I went through a phase in my life where I cared about nothing and no one. I had friends, but I was distant. I tried relationships to no avail. So I did what I thought was cool and went through an emotional escape. No fully attaching myself to anyone just having fun. Around this time my poetry and writing was getting popular and I had found a way to express myself.
As with all good times they come to an end. Early 2009 I had torn the muscle in my right knee and other health problems started to trickle down. Around this time I was recommenced to mental health. This was a horrible time in my life, it was another transition. The deployments had indeed affected me.
A New Life
Late 2009 I met Sara in a Barnes and Nobles bookstore. We hit it off pretty well. We had plenty in common and had fun together. The life I was living had gotten old and I now had the desire to settle down. As with most plans, they never go accordingly.
Because of my untreated mental and emotional problems, I was a hard person to deal with. My work life and my personal life suffered because of it. 2010 was turning out not to be my year and as with other problems I buried them inside and only let them out when I wrote. By this time I had gotten two announcements. Sara was pregnant and I was about to go on my 3rd deployment to Iraq.
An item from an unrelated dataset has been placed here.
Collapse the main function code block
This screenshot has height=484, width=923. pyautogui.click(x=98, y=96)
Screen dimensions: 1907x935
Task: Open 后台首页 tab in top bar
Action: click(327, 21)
I didn’t know how this deployment would go. With my unresolved issues and becoming a father, I was yet at another transition. Little did I know it would be a good transition.
As with all of my transitions, this one began horribly. Here I was in Iraq again; they had us at a small outpost in the middle of nowhere, surrounded by desert, Iraqis, camel spiders and mosquitoes. Worse yet was the fact that I had left Sara and my unborn child back home.
Like most things in life you have to adapt to survive. Little did I know, but this tour was going to be a huge learning experience for me. Trying to balance Army life and family life is hard, but I tried my best to do well at both. I built trust back with my peers and became very proficient at my job. I also noticed that my relationship with Sara was getting much better and we were communicating better.
July 8th, 2010 was the most important and joyous day of my life. That was the day Olivia Jade Jefferson was born, my first child and the immediate love of my life. From that moment on my mindset changed, I was becoming a father. A more mature individual and everything I did thereafter were for the betterment of my family. I took college courses and began to really work on my blog Poetic MindState. If I was going to do this writing thing, I was going to have to take it more serious. I had to start making moves and getting more exposure.
I came home March 11th, 2011 to see my beautiful daughter for the first time and see Sara’s smiling face. It was a very emotional occasion and was easily one of the best parts of my life.
Now I had to get use to a family, especially a newborn. There were many frustrating times, many times of laughter and joy. All in all I wouldn’t trade it for the world.
Over the next few years my number 1 goal is to share what I have learned with you so that you can have a better life than me. So you can become motivated to do something you thought you may have never done. All I ask of you is to live life abundantly.
I hope my story inspires you to do something with your life. You don’t have to be rich to be happy, but instead you just need to love what you are doing.